Roberto Romano: “Nunca vi maior fragilidade geral do Estado brasileiro como estou vendo neste momento”

Situação é das mais complicadas na história brasileira", diz ...
 Roberto Romano - foto da Internet

"Somado a um tipo de personalidade que não pergunta, não dialoga, não discute e não propõe, além do fervor religioso, só poderia ter um governo de cunho autoritário".

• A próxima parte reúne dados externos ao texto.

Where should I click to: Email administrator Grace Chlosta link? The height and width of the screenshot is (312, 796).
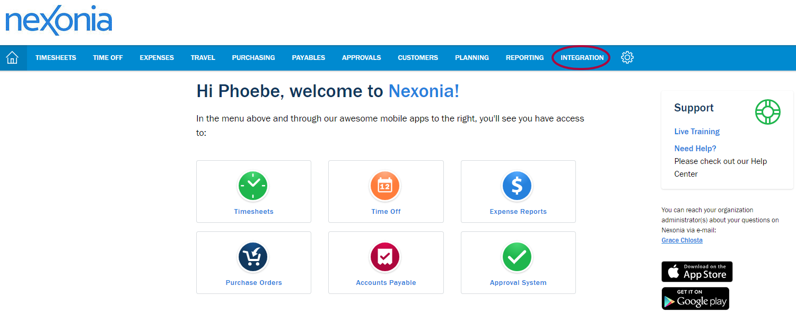coord(682,240)

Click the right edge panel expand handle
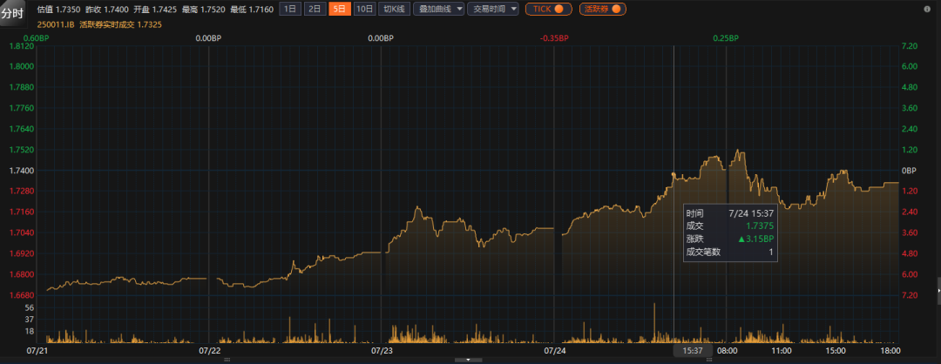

O filósofo Roberto Romano, 74 anos, professor de ética e política da Universidade Estadual de Campinas (Unicamp), afirma, em entrevista ao Correio, que os recentes arroubos autoritários do presidente Jair Bolsonaro sinalizam que ele “não está controlando a si mesmo nem a máquina do Executivo”, enquanto o Estado brasileiro amarga uma fragilidade jamais vista.

O docente, que, antes mesmo da posse do atual governo, já previa tempos de “muita tensão entre os Poderes e setores da sociedade” com Bolsonaro na presidência, frisa que cada vez que um governante se apresenta como fonte da lei, da força e da ordem econômica, ele fragiliza ainda mais as instituições.

Roberto Romano, que também havia previsto que Sérgio Moro e Bolsonaro poderiam se tornar adversários, agora vislumbra que o presidente sairá bem menor da crise do novo coronavírus, com prejuízos para seu projeto de reeleição. Segundo o docente, o desrespeito do presidente às normas da Organização Mundial da Saúde (OMS) e o menosprezo ao potencial devastador da covid-19 serão fortemente cobrados, dentro e fora do país.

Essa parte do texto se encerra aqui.